How the XDS Striker and Striker Safety Pin Rub Each Other
By James Nicholas
There are a lot of theories on why the XDS striker gets "damage" to its shoulder. To be able to show exactly whats happening I made a jig that allowed me to remove my extractor and be able to show what was going on behind the scenes.
First let me start with letting you know that the XDS is directly based off the Glock and its 3 safeties. The trigger safety, firing pin safety and drop safety.
When the XDS and Glock's trigger is pulled all the way back firing the pistol, the striker becomes free floating. If you dry fire either pistol on an empty chamber you will notice that there is a rattle from the striker since nothing is putting pressure on it to hold it in place.

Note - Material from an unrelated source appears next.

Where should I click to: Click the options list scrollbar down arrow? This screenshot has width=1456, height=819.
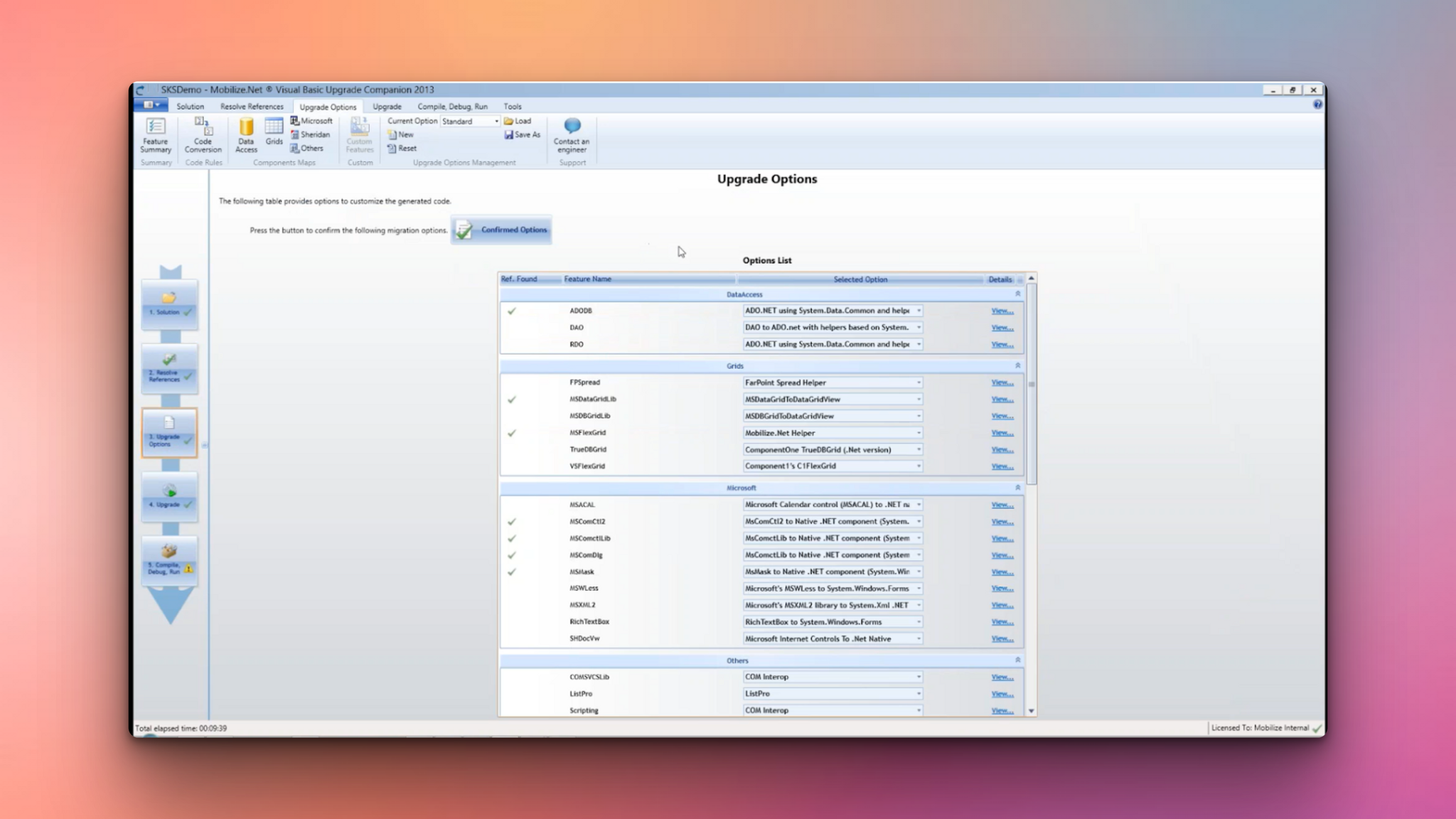click(x=1030, y=710)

When you rack the slide, the trigger is reset and pulled forward, pulling the sear up and forward onto the drop safety area of the sear housing. This will allow the sear to now be positioned in front of the striker lug ready to catch it when you pull the trigger again. The striker in this state is under partial tension of the striker spring pushing it forward but at the same time also being held back slightly by the sear. Since the pistol is partially cocked and the striker is under partial tension both pistols incorporate a striker safety pin. What this does is add a spring loaded pin that rides in the striker channel physically blocking the striker even it if accidentally slips off the sear. When you pull the trigger a vertical extension on the trigger bar moves that safety up and out of the way for the striker to freely move forward striking the primer after it has reached full tension on its draw stroke.

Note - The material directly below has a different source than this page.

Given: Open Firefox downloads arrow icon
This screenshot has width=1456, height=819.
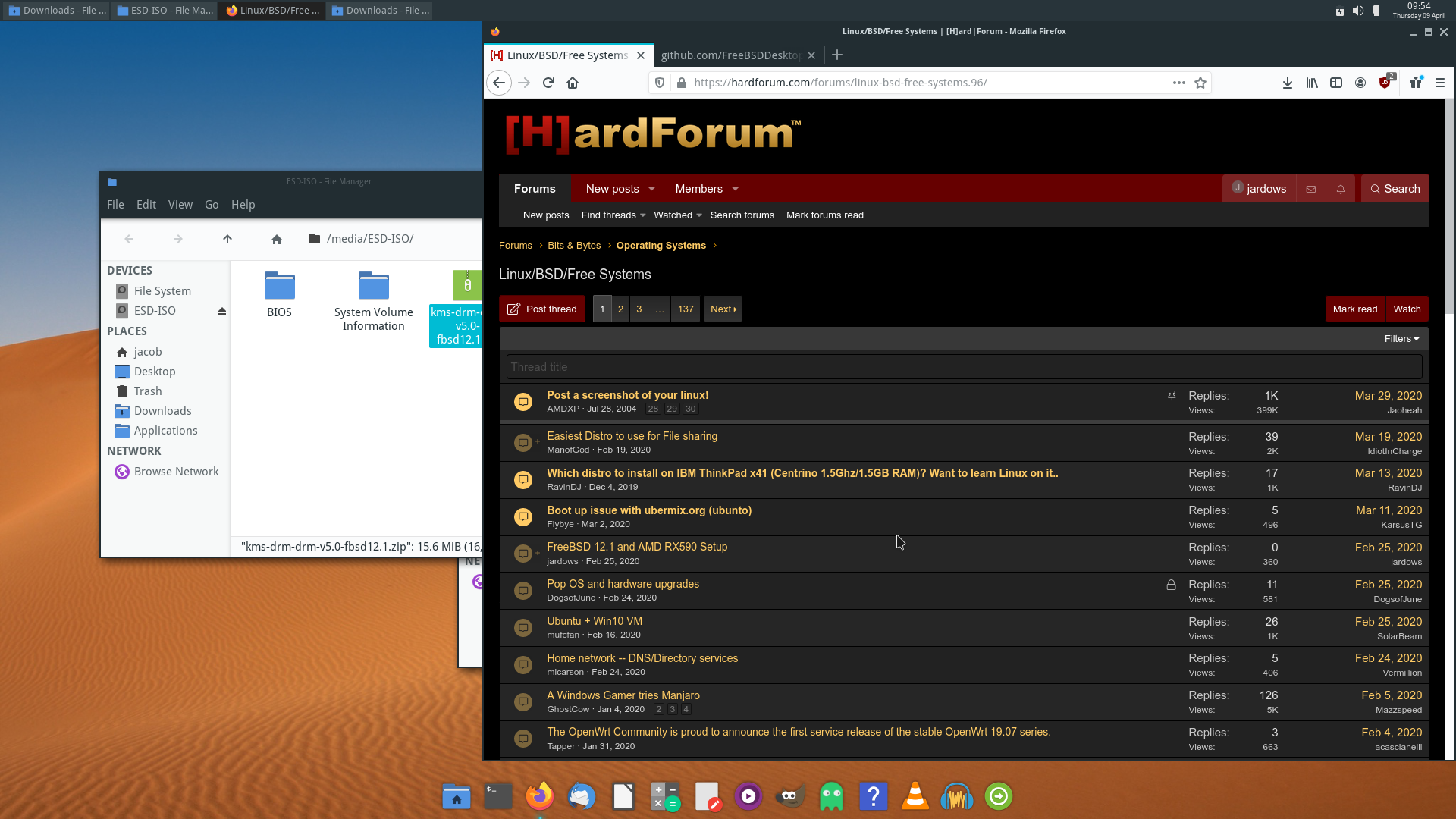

You will notice that on the XDS and Glock the "damage" only occurs to the top shoulder of the striker. When you fire the pistol, the striker is all the way forward and the tip sticks out of the breech face. When the slide starts to move back the striker is once again caught and moved back slightly into the slide regaining partial tension. At the same time the striker is moving back into the slide. The striker safety is being pushed down into the top shoulder of the striker. Since the trigger bar extension is now past the safety it is more or less free to rub that top shoulder. You will notice that the damage looks like the edge of the safety slipped off the shoulder as the striker is moved back into the slide. It is not until you let go of the trigger that it now moves forward pushing it and the extension passed the safety to start the process all over. Watch the following video were I demonstrate that the damage does not occur from the striker slamming into the safety. The extension moves the safety out of the way before the pistol is ready to fire. It is only after firing that the safety is pushing rubbing on the striker.
Notice in the above picture, imaging that the striker is forward and the safety is being pushed down. As the striker is moved back notice how the safety would be rubbing on the top edge of the shoulder.